This all sounds very strange to me. The reason why we can define non-interacting relativistic QM by postulating that there's a symmetry (probability preserving bijection on the set of unit rays) for each restricted Poincaré transformation, is that restricted Poincaré transformations are isometries of spacetime. They therefore define equivalent but different ways to represent operationally defined events as points in a manifold, and for each of those ways there's an equivalent but different way to represent operationally defined states as unit rays on a Hilbert space.
So if we drop Minkowski space, we also loose our reason to keep the Poincaré algebra, and that kills the definition of
non-interacting relativistic QM. Besides, I've read that Minkowski space can actually be reconstructed
from the Poincaré algebra in the C*-algebraic approach to QM. It was mentioned in
this article, which I have only skimmed. (I'm not sure what the significance of that is, but it seems like it should be significant in some way).
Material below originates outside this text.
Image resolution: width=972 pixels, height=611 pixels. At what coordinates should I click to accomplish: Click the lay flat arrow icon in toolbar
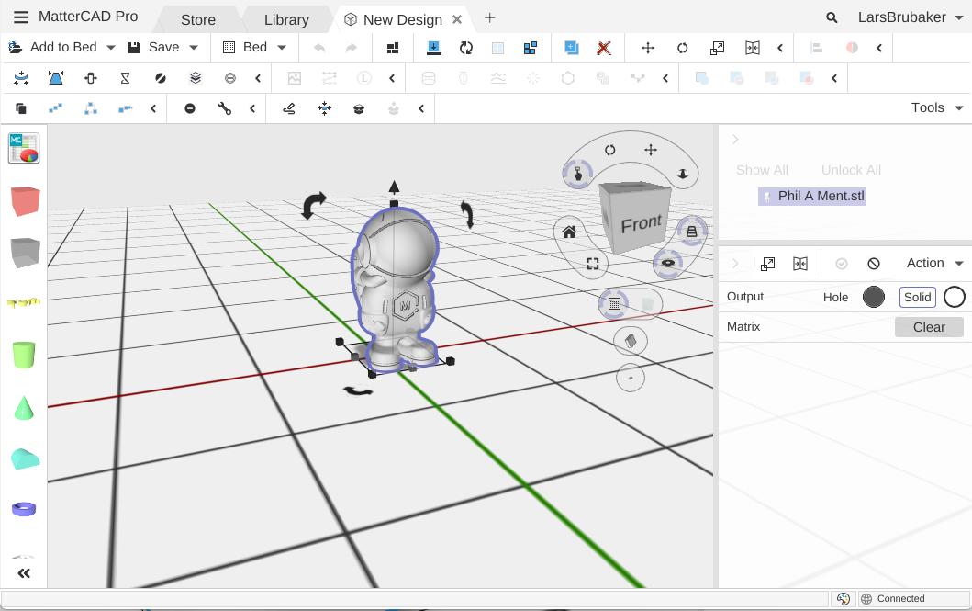[434, 48]
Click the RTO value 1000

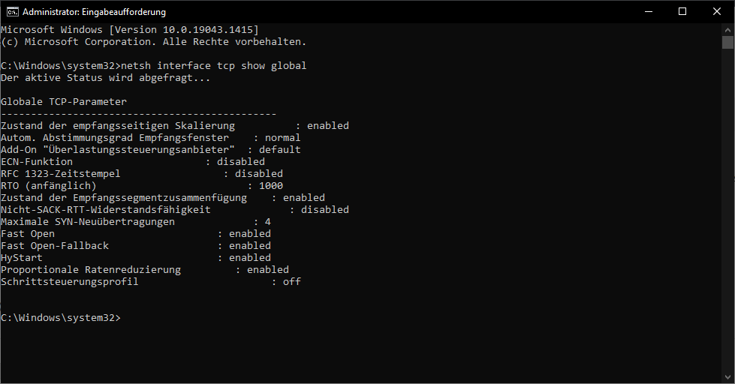pyautogui.click(x=271, y=185)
I know that things aren't always described the same way in different coordinate systems. For example, the vacuum, which is empty when examined from any inertial frame, is filled with particles when examined from an accelerating frame. (The Unruh effect). But we always assume that everyone will agree that the inertial dectector will not click and that the accelerating detector will. And inertial frames are so
special (because they correspond to the isometries of the metric) that it's very hard to believe that things could be described differently from different inertial frames. It also seems to be a huge contradiction of the principle of relativity, which you insist on keeping, even though you're dismissing something that seems to be both much more fundamental and the best reason to believe in the principle of relativity.
I didn't find your article online. I could only find the abstract.